10 Video Games Made INTENTIONALLY Bad To Prove A Point
4. Surgeon Simulator
Bossa Studio's 2013 title Surgeon Simulator was the brainchild of four young developers taking part in a game jam. Game Jams are little events that occur under a constrained time period - usually revolving around a theme - that developers have to make a game within.
Surgeon Simulator was first crafted by Tom Jackson, Jack Good, Luke Williams and James Broadley within just 48 hours. The team said they used the idea of open heart surgery with infuriating, QWOP like controls over what is usually highly precise movements made them giggle enough to keep them all awake and focussed over the two days.
They emerged, not sure if the game was actually funny or if they were just sleep deprived. The overwhelming viral reception of the title in 2013 seemed to think it was the former.

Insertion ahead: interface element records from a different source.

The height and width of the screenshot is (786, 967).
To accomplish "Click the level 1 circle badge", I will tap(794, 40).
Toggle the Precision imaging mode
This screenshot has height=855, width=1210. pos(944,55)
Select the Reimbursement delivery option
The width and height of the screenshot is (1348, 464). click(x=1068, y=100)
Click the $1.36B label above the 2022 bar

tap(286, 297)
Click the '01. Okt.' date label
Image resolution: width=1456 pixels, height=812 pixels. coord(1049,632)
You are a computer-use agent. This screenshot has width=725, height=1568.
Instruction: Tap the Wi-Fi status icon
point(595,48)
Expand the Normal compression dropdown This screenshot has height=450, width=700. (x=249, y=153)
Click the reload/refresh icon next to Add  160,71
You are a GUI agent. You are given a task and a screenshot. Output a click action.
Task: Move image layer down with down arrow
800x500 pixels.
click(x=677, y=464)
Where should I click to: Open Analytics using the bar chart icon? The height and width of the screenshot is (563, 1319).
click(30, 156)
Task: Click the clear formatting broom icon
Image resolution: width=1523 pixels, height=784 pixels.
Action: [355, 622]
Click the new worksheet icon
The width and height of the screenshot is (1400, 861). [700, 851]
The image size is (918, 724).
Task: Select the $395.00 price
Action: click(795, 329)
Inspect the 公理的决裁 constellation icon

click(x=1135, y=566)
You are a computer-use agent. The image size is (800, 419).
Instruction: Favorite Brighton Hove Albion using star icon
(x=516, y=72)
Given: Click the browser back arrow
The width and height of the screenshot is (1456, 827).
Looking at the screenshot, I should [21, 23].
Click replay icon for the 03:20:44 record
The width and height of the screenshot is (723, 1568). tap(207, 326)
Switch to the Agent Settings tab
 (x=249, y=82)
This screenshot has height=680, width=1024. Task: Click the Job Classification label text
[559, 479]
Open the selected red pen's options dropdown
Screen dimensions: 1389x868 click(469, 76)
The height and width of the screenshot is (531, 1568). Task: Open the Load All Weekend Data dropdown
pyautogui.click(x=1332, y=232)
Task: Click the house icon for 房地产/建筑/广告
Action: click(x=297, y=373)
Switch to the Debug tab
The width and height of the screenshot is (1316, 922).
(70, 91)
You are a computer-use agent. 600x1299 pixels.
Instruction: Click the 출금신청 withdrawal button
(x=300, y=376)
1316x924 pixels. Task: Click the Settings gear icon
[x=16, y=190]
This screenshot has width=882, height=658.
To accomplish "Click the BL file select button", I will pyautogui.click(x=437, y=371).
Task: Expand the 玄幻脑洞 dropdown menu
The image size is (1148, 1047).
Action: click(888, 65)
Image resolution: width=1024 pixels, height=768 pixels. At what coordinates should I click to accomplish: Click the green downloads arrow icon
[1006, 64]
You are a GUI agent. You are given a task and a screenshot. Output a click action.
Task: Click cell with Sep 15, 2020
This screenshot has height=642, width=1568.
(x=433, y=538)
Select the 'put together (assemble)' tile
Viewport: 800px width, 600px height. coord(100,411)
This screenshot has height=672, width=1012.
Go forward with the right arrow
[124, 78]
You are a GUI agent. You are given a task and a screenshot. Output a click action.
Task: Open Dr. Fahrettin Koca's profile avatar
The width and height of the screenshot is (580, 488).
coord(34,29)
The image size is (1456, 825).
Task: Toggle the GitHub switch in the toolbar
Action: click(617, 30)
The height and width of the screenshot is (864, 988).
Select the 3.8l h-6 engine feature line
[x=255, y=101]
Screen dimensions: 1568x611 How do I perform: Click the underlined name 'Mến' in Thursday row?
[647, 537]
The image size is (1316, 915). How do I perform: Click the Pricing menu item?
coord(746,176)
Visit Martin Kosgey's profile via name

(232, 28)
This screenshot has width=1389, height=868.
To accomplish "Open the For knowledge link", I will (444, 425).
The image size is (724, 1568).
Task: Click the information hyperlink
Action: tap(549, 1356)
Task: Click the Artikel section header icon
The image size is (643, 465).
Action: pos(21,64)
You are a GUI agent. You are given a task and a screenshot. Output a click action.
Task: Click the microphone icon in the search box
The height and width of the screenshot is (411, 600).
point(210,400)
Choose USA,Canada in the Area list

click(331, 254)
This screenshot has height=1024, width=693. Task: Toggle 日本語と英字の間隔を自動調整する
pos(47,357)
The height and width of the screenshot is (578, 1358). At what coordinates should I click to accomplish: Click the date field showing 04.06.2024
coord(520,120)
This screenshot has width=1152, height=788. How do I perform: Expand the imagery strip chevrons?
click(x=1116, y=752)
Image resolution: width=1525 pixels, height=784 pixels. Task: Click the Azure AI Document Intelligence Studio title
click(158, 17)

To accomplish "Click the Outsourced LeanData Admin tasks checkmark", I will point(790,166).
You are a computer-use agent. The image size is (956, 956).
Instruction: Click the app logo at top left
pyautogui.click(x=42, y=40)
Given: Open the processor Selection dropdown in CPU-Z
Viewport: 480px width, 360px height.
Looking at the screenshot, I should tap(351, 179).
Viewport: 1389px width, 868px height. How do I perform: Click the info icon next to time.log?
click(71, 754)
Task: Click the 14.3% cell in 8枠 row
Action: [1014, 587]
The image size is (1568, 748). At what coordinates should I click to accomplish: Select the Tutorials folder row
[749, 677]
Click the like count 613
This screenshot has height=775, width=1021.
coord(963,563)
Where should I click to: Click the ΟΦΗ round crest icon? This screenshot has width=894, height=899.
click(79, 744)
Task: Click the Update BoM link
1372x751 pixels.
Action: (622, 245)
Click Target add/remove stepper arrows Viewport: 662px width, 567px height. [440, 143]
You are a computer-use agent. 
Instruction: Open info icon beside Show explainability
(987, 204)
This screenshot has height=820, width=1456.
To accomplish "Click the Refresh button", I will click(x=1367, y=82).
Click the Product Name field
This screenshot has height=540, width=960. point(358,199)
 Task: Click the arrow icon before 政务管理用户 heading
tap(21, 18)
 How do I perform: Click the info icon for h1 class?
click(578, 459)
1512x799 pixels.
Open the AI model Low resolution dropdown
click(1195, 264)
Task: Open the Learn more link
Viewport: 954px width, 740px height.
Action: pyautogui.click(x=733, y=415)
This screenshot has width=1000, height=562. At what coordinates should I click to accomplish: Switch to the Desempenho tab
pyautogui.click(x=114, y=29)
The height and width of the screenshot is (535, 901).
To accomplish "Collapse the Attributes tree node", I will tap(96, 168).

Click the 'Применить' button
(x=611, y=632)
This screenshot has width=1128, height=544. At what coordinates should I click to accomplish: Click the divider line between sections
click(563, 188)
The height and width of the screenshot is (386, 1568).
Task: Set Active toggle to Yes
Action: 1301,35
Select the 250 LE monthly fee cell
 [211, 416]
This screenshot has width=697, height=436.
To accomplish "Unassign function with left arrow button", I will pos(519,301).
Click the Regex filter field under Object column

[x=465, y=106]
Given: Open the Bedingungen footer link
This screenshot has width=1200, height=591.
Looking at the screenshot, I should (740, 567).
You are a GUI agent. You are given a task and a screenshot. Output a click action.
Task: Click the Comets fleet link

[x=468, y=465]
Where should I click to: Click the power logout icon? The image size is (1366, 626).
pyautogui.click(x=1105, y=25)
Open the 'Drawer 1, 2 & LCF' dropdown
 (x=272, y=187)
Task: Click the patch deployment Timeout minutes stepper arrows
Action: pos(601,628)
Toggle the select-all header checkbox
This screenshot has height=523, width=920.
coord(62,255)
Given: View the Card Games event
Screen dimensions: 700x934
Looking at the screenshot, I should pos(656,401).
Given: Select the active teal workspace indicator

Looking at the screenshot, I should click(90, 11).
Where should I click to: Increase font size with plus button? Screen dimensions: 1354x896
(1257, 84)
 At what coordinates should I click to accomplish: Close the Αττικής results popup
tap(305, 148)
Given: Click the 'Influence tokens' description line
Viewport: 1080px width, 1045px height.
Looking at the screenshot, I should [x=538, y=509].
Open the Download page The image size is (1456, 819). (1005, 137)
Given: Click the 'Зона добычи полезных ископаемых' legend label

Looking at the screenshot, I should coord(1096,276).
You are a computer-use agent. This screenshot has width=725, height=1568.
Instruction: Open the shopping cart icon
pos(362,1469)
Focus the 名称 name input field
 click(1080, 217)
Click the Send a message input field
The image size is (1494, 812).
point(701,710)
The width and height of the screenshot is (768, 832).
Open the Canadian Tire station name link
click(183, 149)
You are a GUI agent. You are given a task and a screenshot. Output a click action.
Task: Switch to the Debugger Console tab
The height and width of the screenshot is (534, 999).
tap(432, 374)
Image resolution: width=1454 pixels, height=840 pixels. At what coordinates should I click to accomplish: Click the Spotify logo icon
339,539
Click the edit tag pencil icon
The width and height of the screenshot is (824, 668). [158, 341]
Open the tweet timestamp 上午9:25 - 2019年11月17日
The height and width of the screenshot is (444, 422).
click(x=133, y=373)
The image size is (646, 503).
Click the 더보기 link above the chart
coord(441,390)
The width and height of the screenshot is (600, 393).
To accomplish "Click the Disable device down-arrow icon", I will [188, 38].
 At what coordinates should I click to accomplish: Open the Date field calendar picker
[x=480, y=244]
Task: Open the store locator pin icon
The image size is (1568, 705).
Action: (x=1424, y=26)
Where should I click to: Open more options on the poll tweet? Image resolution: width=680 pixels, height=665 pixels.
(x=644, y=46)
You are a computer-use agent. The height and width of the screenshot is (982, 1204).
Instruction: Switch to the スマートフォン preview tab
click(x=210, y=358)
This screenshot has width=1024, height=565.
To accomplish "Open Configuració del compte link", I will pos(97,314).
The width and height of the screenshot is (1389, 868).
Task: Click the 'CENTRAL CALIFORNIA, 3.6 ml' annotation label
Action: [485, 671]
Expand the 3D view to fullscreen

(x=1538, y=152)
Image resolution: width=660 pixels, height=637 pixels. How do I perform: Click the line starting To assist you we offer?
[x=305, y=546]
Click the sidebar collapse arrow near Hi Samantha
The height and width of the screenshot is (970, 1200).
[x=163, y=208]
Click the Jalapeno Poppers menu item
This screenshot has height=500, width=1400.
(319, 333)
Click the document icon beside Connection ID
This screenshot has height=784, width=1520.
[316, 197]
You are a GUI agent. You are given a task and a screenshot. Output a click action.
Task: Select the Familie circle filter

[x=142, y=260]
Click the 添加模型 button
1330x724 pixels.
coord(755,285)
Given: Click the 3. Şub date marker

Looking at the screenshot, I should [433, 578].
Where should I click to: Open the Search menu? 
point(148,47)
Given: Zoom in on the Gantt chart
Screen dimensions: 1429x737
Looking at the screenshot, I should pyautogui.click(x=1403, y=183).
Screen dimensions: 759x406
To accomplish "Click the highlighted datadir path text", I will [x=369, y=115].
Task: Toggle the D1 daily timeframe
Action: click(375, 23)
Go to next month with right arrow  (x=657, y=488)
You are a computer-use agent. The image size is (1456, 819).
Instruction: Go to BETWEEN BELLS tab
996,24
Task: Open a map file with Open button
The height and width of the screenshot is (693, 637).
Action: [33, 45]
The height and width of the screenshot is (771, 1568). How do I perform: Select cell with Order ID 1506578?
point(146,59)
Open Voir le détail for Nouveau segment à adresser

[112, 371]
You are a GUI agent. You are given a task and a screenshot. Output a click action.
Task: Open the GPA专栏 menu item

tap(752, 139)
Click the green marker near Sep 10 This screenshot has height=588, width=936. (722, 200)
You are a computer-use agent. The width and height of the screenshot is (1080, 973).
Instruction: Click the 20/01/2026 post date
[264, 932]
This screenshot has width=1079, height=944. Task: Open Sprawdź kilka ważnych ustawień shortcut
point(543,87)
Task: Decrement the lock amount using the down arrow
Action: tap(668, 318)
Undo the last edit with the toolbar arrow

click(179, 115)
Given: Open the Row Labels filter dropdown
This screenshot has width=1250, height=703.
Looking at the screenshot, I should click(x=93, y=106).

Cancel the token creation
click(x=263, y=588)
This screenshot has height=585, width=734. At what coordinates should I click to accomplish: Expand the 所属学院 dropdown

When asked about why a game that was meant to be so hard and awkward to control sold so well, Bossa Studio's Junior Designer Luke Williams had this to say:
"If we pitched this, [publishers would] be like, 'No. There’s the door', and they’d laugh us out of it," reckons Williams. "It just doesn’t make any sense, and it doesn’t sell like a sellable product."
By a making a game that was purposefully bad, the team at Bossa managed to sell an awful lot of copies, and also managed to get four sleep deprived indie developers through two consecutive all-nighters.